I looked around and saw that my servants hadn’t cleared the tea tray from the night before. I picked up one of the used cups and threw it at the mirror that reminded me so much of the brief, heated assignation. Glass and porcelain shattered with a satisfying crash.

“Benedict, careful you don’t let that rage rise so close to the surface. Won’t do you any good. That omega is in Paris… There is no reason to think our paths shall ever cross again. Goddess bless us for that,” he laughed. “Come. We can make a toast of it. No more Hartwells. They are more like to bring you bad luck than that mirror you just broke.”

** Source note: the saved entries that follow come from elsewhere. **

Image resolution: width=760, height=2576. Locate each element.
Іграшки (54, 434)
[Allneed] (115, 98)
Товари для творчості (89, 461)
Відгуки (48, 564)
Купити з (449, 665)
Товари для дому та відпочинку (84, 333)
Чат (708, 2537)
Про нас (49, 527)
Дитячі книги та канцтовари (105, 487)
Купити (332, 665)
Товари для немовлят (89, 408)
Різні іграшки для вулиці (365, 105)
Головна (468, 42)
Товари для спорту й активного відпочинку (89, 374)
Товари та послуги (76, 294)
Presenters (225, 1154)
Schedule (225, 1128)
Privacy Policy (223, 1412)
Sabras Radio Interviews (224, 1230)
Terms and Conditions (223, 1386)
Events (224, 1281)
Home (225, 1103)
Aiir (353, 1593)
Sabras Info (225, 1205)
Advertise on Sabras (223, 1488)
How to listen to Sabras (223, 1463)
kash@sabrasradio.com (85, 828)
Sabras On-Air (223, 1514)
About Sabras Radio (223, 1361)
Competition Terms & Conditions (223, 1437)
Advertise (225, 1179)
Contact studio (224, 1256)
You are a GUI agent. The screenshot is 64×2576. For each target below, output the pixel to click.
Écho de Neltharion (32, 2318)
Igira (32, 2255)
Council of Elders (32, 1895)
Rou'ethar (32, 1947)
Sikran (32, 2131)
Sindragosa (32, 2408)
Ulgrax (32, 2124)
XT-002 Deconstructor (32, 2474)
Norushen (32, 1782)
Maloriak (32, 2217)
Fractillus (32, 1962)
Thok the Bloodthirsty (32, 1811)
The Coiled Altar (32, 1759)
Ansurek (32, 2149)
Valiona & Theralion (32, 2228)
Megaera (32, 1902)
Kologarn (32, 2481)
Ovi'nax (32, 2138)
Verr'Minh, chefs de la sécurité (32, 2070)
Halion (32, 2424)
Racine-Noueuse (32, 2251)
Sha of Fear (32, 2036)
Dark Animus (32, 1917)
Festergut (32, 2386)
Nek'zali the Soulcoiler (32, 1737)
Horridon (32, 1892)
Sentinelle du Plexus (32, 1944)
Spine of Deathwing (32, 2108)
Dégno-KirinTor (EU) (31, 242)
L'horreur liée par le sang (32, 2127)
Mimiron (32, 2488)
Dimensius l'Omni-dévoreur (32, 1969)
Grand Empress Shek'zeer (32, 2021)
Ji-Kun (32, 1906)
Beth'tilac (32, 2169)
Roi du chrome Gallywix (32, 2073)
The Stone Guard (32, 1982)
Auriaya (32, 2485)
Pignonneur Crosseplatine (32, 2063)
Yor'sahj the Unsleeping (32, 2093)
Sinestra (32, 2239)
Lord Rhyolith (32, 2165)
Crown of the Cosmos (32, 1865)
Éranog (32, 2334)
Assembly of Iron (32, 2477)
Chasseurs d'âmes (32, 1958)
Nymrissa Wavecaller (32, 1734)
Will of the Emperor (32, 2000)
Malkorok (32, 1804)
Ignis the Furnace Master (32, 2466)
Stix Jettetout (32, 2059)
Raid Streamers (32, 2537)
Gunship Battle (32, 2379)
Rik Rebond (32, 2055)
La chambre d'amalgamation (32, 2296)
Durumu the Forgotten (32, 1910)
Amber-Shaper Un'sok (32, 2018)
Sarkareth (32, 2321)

If I didn’t know him better, didn’t notice the glassy look in his eyes, I’d take him at his word. He liked a joke and snipe, but beneath that existed a plain speaking alpha who’d come from humble beginnings and had no real interest in hobnobbing unless he absolutely must. Which was how I knew there was more to his relationship with the Hartwells than he wanted to reveal.

But on this occasion, I saw the wisdom of his pronouncement so did not challenge something I knew he did not mean. My alpha pride was pricked. But he had a point, and I’d no interest in handing my balls over to a delicious omega, who’d drive me mad within a fortnight.

“I vow it. Beatrice Hartwell is a ghost relegated to the shelf. A spinster who’ll never take a knot like a good omega.”

He started to say something, composed himself, and with a grin that spoke of mischief, raised an empty glass he’d plucked from the sideboard. “Fill her up, Pax. Fill her up til the cup runneth over.”

Dammit but now I could only imagine Beatrice Hartwell overflowing with cum.

This omega would be the death of me. And my friend would laugh at me on the road to damnation.